Lynn Hoyem

No. 51, 63
- Positions: Guard, center, tackle

Personal information
- Born: June 27, 1939 Fargo, North Dakota, U.S.
- Died: February 17, 1973 (aged 33) Battle Ground, Washington, U.S.
- Listed height: 6 ft 4 in (1.93 m)
- Listed weight: 253 lb (115 kg)

Career information
- High school: Redondo Beach (CA) Union
- College: Long Beach State
- NFL draft: 1961 (19th round, 254th overall pick)
- AFL draft: 1962 (29th round, 226th overall pick)

Career history
- Dallas Cowboys (1962–1963); Philadelphia Eagles (1964–1967);

Awards and highlights
- Second-team All-CCAA (1961);

Career NFL statistics
- Games played: 84
- Games started: 20
- Fumble recoveries: 1
- Stats at Pro Football Reference

= Lynn Hoyem =

American football player (1939–1973)

Lynn Douglas Hoyem (June 27, 1939 - February 17, 1973) was an American professional football offensive lineman in the National Football League (NFL) for the Dallas Cowboys and Philadelphia Eagles. He was drafted in the 19th round of the 1961 NFL draft and in the 29th round of the 1962 AFL draft. He played college football at Long Beach State University.

==Early life==
Hoyem attended Redondo Union High School, where he played as a quarterback. He accepted a football scholarship from Long Beach State University. He was switched to center and became a three-year starter. He also played at linebacker.

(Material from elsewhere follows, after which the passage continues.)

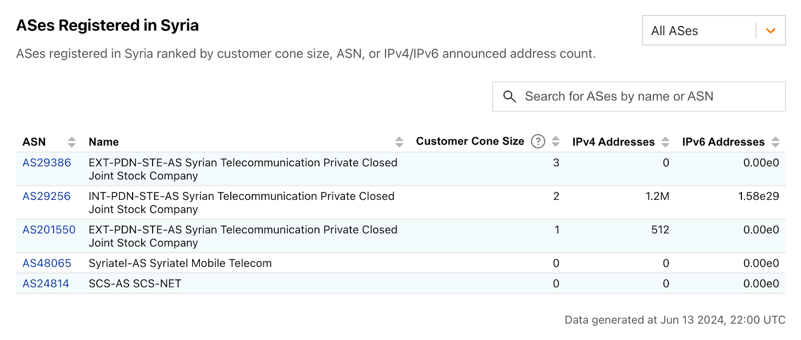The width and height of the screenshot is (801, 340).
Task: Sort by IPv6 Addresses arrows
Action: click(x=775, y=142)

In 1987, he was inducted into the Long Beach State University Athletic Hall of Fame. The athletics department created the Lynn Hoyem Leadership Award in his honor.

==Professional career==

===Dallas Cowboys===
Hoyem was selected by the Dallas Cowboys in the 19th round (254th overall) of the 1961 NFL draft with a future draft pick, which allowed the team to draft him before his college eligibility was over; becoming the first player from his school to be drafted into the NFL. He was also selected by the Denver Broncos in the 29th round (226th overall) of the 1962 AFL draft.

On November 25, 1961, he signed with the Cowboys. He was a backup center and guard, that played mainly on special teams. In 1963, he started six games at left guard.

On March 20, 1964, he was traded to the Philadelphia Eagles along with Sam Baker and defensive tackle John Meyers, in exchange for wide receiver Tommy McDonald.

===Philadelphia Eagles===
In 1964, he started eight games at right guard after passing Pete Case on the depth chart. Hoyem played for four seasons with the Philadelphia Eagles mostly in a reserve role on the offensive line. He announced his retirement on July 24, 1968.

==Personal life==
After his football career, he became a pilot for Northwest Airlines. On February 17, 1973, he died in a private plane crash.